Opened the Upper Legs of some November SPY Iron Condors today. Sold 150/151 Bear Call Spreads into Resistance at 140.02. Is 150 high enough? Time will tell. Will now wait for a Pullback to a Higher Low in the Uptrend (around 135?), and then Open the Lower Legs. Probably with 130/129 Bear Put Spreads, for a total Range of 20 points. Should make 13-15% per month on the trade, if all goes according to plan. Anyone else doing "Steady Eddie" trades like this?
I have not traded the SPY... been trading Iron Condors (legging into them) on RUT and NDX.... But always farther out... I look at Deltas of below 5 before I trade. Not 10-15% a month, but maybe 2-3%, but I can sleep at night.
@cactiman: How much of your account do you allocate to an IC trade?
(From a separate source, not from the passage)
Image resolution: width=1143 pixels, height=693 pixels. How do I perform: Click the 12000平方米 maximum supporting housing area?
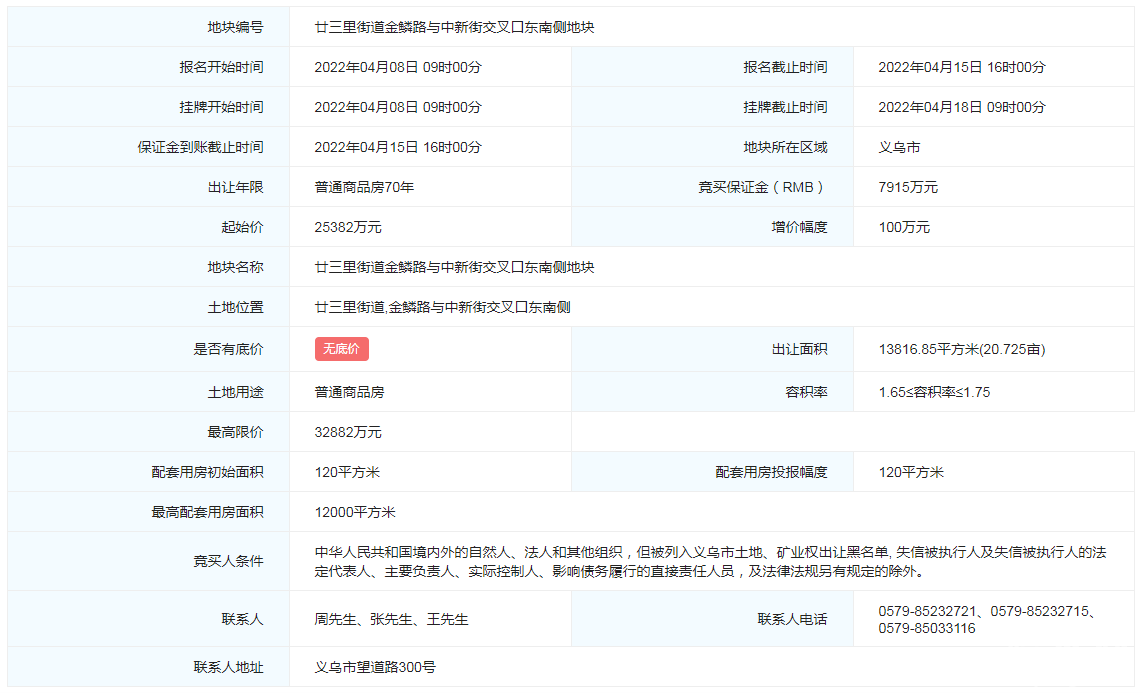click(355, 512)
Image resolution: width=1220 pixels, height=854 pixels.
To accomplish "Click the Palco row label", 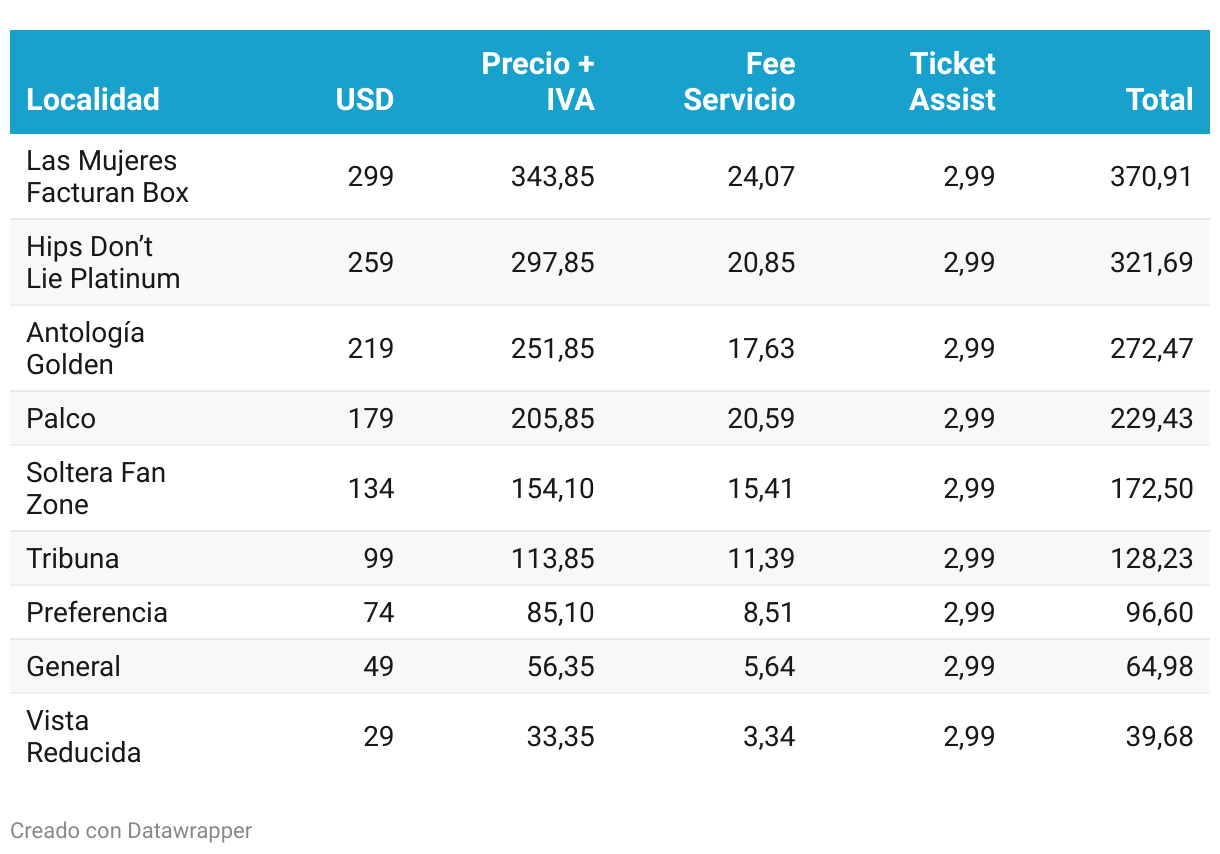I will click(61, 418).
What do you do if it goes against you?
Nothing you can do but take the loss, or wait it out to expiry. The short options of the IC are you insurance to minimize the loss, a very simple concept which doesn't need second guessing once the position is open.
That's why I asked him about position sizing. If taking a close to total loss is the only option then the overall position should be fairly small.
Roll parameters.. there's a article about it in the last stocks and commodities mag call queen of condors. Its on the rut to...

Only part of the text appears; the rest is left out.